Ныне Зырянов грозится московскими бесами: самолетом и трактором…

Да полно, Николай Иванович! Не избыточно ли бесами населил крещеную Русь? Не тебе ли Агафангел Тарутин молвил: святой — боится рогожи. Не тем ли ты свят? Не оплошать бы.

Пращуры не брезговали телефоном. Без него — как могли договориться на том берегу, не поехавши за реку? Пословица старинная внятная: по телефону, мол, договориться на берегу — тогда поехать за реку.

А не взяли телефон по каким причинам, посуди: оставили многие важные пожитки — поезд не взяли, на коч велик, да и дорог; да и непокупен, тоже государственный. Не взяли безлошадную многовозную машину обильную — ох! там — не успел мигнуть; а была тут. Не жалко, что ли? И называется — охтамобиль.

Да чего и взяли из Руси, не довезли — морем отымало. Сызнова сочинить не сумели в Русском жиле. За малым ли числом голов и рук или за неустройством в супрягах?

Целые дни старался вымыслить хитрейшее устройство телефона и получить уверенность в отсутствии беса. Ради того стоило подумать!

А маленький ударник Никульчан после работы на заводе выряживался дома почудней и уходил. То размалевывал лицо, а то раздобыл шаманский кафтан, с бубном пошел. А однажды зашил самого себя в медвежью шкуру. Николай Иванович не утерпел, сказал:

— Пойду с тобой.

Никульчан велел ему обружиться, и пошли по светлому снегу улицей, стежкой. Над городом низко лежала черная ночная морока, но снежную стежку всегда видно.

Подошли к дверям заводского клуба, Николай Иванович взвалил медведя-ударника на спину, придержал левой рукой и втащил в клуб.
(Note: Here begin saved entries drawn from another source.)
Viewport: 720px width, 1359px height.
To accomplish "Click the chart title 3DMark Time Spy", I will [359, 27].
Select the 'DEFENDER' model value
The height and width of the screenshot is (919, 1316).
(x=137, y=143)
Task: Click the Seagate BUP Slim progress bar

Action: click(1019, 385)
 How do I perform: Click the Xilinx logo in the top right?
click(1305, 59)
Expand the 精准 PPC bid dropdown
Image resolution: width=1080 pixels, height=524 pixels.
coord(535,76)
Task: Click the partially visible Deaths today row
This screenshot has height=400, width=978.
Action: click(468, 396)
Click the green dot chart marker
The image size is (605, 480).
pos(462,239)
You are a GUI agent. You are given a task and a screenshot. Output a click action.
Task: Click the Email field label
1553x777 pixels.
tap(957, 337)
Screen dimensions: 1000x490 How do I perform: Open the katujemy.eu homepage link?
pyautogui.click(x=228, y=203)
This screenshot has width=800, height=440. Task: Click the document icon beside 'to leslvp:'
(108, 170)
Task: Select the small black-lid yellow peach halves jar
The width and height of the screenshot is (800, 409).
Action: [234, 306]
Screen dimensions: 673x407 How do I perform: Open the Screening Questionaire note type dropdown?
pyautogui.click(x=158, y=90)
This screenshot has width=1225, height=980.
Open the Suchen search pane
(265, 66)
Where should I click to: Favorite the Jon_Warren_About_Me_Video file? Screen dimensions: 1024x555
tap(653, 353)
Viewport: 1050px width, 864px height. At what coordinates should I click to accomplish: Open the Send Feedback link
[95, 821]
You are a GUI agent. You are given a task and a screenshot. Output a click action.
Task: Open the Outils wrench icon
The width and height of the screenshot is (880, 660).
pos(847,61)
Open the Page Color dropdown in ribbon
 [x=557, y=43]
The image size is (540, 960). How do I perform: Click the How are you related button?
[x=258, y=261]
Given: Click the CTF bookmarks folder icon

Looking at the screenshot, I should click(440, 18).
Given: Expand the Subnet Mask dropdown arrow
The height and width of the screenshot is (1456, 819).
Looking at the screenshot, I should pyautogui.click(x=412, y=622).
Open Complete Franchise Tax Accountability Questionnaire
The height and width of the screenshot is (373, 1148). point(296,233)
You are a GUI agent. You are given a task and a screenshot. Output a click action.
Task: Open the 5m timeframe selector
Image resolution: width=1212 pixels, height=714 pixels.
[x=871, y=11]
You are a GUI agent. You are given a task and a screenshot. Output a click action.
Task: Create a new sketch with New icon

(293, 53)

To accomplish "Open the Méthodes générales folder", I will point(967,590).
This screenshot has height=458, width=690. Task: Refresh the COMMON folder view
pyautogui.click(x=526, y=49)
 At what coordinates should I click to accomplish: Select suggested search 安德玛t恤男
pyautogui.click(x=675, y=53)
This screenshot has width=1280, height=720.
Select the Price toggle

На груди у Николая Ивановича лук большой висел, в его рост, и колчан стрел. В правой руке держал копье длинное, в две с половиной меры.

Навстречу ему выскочил хвостатый, малорогий, синерожий, с кровавыми горящими глазами. Вдруг погасли глаза и опять загорелись.

Уронил медведя, медведь закричал человеческим голосом. Николай Иванович начал крестить малорогого, наставил копье и зарычал ужасным рыком, напугавшим всех:

— Отойди, сатана!

Закрещенный скорчился, захирел и перестал глазами блистать. Все кругом зашумели, защелкали ладошками, гусь там очутился — загоготал, человек с пароходной трубой на месте головы загудел, и медвежья туша с ревом в пляс пустилась.

Николай Иванович увидел вокруг себя рожи нелепые и лепые и вовсе занавешенные. Остолбенел и так простоял, хватаясь то за копье, то за стрелки и лук. Занавешенные бабы плясали с пароходной трубой, и с убитым медведем, и с самим чертом.

А в конце вечера подошла к Николаю Ивановичу якутская девица-красавица, писанная красным ягодным соком и, жалко, не смазанная коровьим маслом по лицу и по черным волосам.

Поднесла ему девица маленькую штучку и сказала:

— Получите первый приз маскарада… Это вечная ручка. Ваш костюм лучше всех!

Николай Иванович спросил:

— На что вечная? Я же не чаю вечной жизни.

Все рассмеялись и опять защелкали ладошками, а неубитый медведь с треском распорол на себе шкуру, ударник Никульчан выскочил из шкуры и дернул Николая Ивановича за рукав:

— Пошли домой!

Но все закричали:

— Маску долой с победителя!

Девицы подскочили:

— Снимите бороду!

Тут Николай Иванович ринулся в дверь, и Никульчан за ним. А вослед кричали:

— Это нечестно! Нечестно!..

Штучка раскрывалась тайным дуплецом, в дупле — золотое перо, и могло писать вправду вечно. Вот ее и пожертвовать, как обещал, владычице пристойно по ее вечной жизни. И себе не в убыток.

С того дня Никульчан больше не водил его, сам замоскваряженный ходил. Каждый вечер где-нибудь в городе москварядились, якутянам безудержно нравилось.

Николай Иванович один сходил в театр. Взял с собой лук, да пришлось отдать на вешалку вместе с полушубком.